Contengono più di un messaggio i bombardamenti aerei effettuati dagli Stati uniti nella notte tra martedì e mercoledì nell’area di Deir ez Zor, nell’est della Siria, contro postazioni di gruppi alleati della Guardia rivoluzionaria iraniana, in particolare la base di Ayash usata dalla Brigata Fatimiyoun, composta da combattenti afghani. I morti sono stati almeno sei, secondo fonti locali. «Questi attacchi di precisione – ha affermato Joe Buccino, portavoce del Comando centrale Usa (Centcom) – hanno lo scopo di difendere e proteggere le forze degli Stati uniti da attacchi come quelli del 15 agosto il contro nostro personale compiuti da gruppi sostenuti dall’Iran».
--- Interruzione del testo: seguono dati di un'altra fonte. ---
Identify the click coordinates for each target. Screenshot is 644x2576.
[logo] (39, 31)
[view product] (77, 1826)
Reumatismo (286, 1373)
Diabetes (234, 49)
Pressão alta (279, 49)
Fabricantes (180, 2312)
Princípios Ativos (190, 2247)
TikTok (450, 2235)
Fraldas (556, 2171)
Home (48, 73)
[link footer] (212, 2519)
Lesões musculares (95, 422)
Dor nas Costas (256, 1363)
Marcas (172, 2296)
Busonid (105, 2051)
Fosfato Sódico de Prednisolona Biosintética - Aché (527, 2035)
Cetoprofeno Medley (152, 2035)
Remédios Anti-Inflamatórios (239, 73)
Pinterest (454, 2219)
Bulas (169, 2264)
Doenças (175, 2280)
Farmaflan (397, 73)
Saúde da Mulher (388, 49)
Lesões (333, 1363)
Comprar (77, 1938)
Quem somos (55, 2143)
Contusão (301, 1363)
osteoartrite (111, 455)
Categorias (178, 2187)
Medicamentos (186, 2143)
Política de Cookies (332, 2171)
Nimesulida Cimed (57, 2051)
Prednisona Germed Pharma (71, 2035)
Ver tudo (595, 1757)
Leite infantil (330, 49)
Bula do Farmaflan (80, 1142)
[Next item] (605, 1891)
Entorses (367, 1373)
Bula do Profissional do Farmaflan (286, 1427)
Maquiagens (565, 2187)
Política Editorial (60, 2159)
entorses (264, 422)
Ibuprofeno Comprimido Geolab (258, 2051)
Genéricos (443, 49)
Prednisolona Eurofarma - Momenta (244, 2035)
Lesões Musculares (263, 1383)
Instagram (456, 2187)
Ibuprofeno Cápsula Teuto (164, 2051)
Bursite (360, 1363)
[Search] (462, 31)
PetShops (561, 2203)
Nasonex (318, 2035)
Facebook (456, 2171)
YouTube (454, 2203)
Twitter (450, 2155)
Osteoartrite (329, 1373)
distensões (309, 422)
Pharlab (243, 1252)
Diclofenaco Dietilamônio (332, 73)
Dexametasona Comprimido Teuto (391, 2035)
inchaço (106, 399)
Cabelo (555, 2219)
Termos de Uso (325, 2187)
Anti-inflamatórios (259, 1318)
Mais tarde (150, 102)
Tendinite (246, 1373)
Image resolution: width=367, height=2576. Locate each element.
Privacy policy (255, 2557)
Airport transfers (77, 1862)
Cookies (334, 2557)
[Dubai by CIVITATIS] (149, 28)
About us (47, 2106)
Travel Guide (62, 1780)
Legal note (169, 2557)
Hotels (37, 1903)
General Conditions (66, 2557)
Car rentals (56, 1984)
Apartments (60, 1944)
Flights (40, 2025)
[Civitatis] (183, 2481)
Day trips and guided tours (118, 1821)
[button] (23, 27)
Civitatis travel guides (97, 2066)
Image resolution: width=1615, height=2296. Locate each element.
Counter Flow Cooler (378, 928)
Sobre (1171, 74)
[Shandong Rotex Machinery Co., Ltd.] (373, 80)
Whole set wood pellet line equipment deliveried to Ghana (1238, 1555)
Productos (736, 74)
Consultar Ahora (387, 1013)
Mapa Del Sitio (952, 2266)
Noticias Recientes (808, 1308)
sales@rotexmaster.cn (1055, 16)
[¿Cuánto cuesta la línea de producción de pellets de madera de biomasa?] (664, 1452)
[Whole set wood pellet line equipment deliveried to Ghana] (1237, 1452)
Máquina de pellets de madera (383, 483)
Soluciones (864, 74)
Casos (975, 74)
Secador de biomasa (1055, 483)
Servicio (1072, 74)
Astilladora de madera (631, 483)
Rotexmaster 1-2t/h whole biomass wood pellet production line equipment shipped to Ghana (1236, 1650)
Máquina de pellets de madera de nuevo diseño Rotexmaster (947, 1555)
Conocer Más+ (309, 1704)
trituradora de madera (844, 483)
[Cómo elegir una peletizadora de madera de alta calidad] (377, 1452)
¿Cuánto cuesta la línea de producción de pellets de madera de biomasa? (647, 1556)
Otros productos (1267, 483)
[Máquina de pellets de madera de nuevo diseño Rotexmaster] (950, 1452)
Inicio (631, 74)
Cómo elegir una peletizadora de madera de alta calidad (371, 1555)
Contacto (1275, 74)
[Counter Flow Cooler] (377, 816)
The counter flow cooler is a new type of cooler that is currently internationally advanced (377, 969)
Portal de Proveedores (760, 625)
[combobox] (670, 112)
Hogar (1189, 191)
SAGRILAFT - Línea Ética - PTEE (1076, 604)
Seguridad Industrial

Buccino precisando che i raid – simili a quelli che Israele compie regolarmente in Siria – sono stati autorizzati dal presidente Biden, si è riferito all’attacco di droni del 15 agosto contro Al Tanf, la base usata dagli americani all’interno del territorio di Homs controllato dai miliziani siriani di Maghawir Al Thawra (sostenuti dagli Usa). Sono circa 900 i soldati americani in Siria, divisi tra Al Tanf e i giacimenti petroliferi orientali del paese. Il governatorato di Deir ez Zor è diviso in due dal fiume Eufrate: gli Usa – che dicono di essere in Siria per lottare contro l’Isis – e le Sdf a maggioranza curda controllano la parte orientale, mentre le forze governative siriane quella occidentale. A inizio settimana l’esercito siriano aveva bloccato per diverse ore un convoglio delle forze di occupazione statunitensi che si preparava ad attraversare la città di Al Salihiya.

Questi sono solo i motivi ufficiali offerti da Washington per spiegare il via libera all’attacco aereo dato da Biden. Gli Usa l’altra notte hanno anche detto di essere pronti a colpire obiettivi iraniani ovunque, e non solo in Siria. E che non si lasceranno fermare dai progressi fatti registrare dai negoziati per il rilancio del Jcpoa, l’accordo sul nucleare iraniano firmato nel 2015, lasciando prevedere una intesa finale nelle prossime settimane. Pesano inoltre i malumori di Israele che ha accolto con grande disappunto (a dir poco) il probabile rilancio del Jcpoa, che ha sempre contestato e boicottato. Secondo Israele – unico paese della regione a possedere (in segreto) la bomba atomica – il Jcpoa, nonostante le restrizioni che contiene, permetterebbe a Teheran di assemblare un ordigno atomico. Il premier Yair Lapid, con parole pungenti, ha detto che il rilancio del Jcpoa non rispetta la promessa fatta a luglio da Joe Biden di impedire, ad ogni costo, che l’Iran possa dotarsi di bombe nucleari.

Dietro il bombardamento su Deir ez Zor c’è anche un avvertimento alla Siria: gli Usa non si ritireranno dal paese e non terranno conto del netto miglioramento delle relazioni tra Damasco e i suoi ex nemici nella regione, inclusa la Turchia. Ankara comunque non rinuncia all’occupazione di territori siriani. Ieri i suoi droni hanno preso di mira un mercato nella città di Tal Rifaat, a maggioranza curda, facendo diverse vittime. All’inizio della settimana le Sdf avevano respinto un assalto di mercenari alleati di Ankara alla periferia di Ain Issa.